An Oregon Appeals Court decision has found that your car is now considered a “public place.” That means that possessing a loaded firearm in a vehicle may be considered a crime if the locality in which you are traveling has a ban on open loaded carry.

This ruling is bizarre in light of how Oregon law defines “public place.” ORS 161.015 defines public place this way:

(10) “Public place” means a place to which the general public has access and includes, but is not limited to, hallways, lobbies and other parts of apartment houses and hotels not constituting rooms or apartments designed for actual residence, and highways, streets, schools, places of amusement, parks, playgrounds and premises used in connection with public passenger transportation.

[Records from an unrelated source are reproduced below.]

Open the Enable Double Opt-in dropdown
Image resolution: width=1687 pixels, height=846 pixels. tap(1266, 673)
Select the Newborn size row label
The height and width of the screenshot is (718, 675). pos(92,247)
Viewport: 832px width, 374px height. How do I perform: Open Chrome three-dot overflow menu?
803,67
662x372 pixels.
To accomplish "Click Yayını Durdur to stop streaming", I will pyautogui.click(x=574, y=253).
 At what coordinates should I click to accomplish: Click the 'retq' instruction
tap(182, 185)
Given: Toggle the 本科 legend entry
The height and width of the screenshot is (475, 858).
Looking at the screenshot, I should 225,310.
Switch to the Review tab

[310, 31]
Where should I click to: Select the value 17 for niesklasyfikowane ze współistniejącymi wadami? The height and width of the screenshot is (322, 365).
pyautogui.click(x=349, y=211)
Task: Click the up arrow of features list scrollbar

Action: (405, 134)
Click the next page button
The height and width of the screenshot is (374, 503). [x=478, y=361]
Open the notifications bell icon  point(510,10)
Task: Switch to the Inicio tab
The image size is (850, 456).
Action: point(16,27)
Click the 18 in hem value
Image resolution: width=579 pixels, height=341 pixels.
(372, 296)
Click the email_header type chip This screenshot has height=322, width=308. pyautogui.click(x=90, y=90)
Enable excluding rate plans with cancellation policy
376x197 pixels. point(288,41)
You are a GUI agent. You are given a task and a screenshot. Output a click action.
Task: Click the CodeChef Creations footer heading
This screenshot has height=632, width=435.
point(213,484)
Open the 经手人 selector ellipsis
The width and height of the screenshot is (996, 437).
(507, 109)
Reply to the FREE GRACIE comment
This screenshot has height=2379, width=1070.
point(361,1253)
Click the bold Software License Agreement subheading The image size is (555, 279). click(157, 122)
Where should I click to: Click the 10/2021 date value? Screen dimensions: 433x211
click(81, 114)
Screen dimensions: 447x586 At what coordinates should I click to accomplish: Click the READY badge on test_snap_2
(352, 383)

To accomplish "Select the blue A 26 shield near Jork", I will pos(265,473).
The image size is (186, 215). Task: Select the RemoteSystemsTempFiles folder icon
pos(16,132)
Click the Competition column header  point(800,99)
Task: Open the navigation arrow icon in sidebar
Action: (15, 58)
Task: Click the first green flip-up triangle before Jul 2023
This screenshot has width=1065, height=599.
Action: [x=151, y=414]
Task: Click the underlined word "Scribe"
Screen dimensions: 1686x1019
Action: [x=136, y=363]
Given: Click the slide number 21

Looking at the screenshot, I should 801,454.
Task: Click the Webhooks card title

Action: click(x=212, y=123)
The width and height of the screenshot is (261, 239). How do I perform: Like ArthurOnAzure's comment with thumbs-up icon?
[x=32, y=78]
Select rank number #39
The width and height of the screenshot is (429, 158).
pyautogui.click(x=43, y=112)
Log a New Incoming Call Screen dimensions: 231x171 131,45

The case, Bryan Ward VS State of Oregon, dealt with an arrest, by a Portland Police officer, of a person who had an unconcealed handgun in his car.

It has always been our position that open carry in a vehicle was clearly protected by Oregon law. ORS 166.250 clearly states that except for CHL holders, it is concealed carry in a vehicle that is prohibited. It further states that the prohibition against concealed, loaded carry in a vehicle does not apply to”a recreational vessel or recreational vehicle while used, for whatever period of time, as residential quarters.”

The Appeals Court decision turns on its head Oregon’s preemption statute which allows only the state legislature to regulate possession of firearms, except for loaded carry in public places. If your car is now considered a “public place” will a law enforcement officer need a warrant to search it?

The Court concludes “When read together, ORS 166.173 and 161.015(1) clearly allow local governments to regulate the possession of loaded firearms on their streets and highways.”

But ORS 166.173 states”166.173 Authority of city or county to regulate possession of loaded firearms in public places. (1) A city or county may adopt ordinances to regulate, restrict or prohibit the possession of loaded firearms in public places as defined in ORS 161.015.” and 161.015, as noted above, clearly defines a “public place” as a place to which the general public has access. ” It is not ambiguous in any way.

The Court also reaches conclusions that seem to have no bearing on this case at all. In their decision, they state the following :

Moreover, ORS 166.173(2)(c)–which exempts persons licensed to carry concealed weapons from local loaded firearms regulations–demonstrates that the legislature anticipated situations in which persons may possess concealed, loaded firearms in a public place. The legislature chose to exempt such persons from local regulations based on their possession of a certain type of permit, despite the fact that a concealed firearm, although otherwise in a “public place,” is not kept in a place to which the “general public has access.”

But this case is not about concealed handguns. CHL holders are exempt from many restrictions that non-license holders are subject to, and the legislature made very specific rules about vehicles and firearms possession which clearly allow open carry without a license while in a car. If a car is a “public place” then why even have laws specifically dealing with possession in a vehicle when the limits on carrying in “public places” would apply  to cars anyway?

Oregon’s preemption law was created specifically to prevent a person from inadvertently breaking the law as he moved around the state. This ruling is a major setback for gun rights in Oregon and puts many people at risk simply by crossing into a town or city that has onerous and unposted rules. OFF is considering what further legal action can be taken, and in the meantime warns gun owners to be very careful when traveling in Oregon.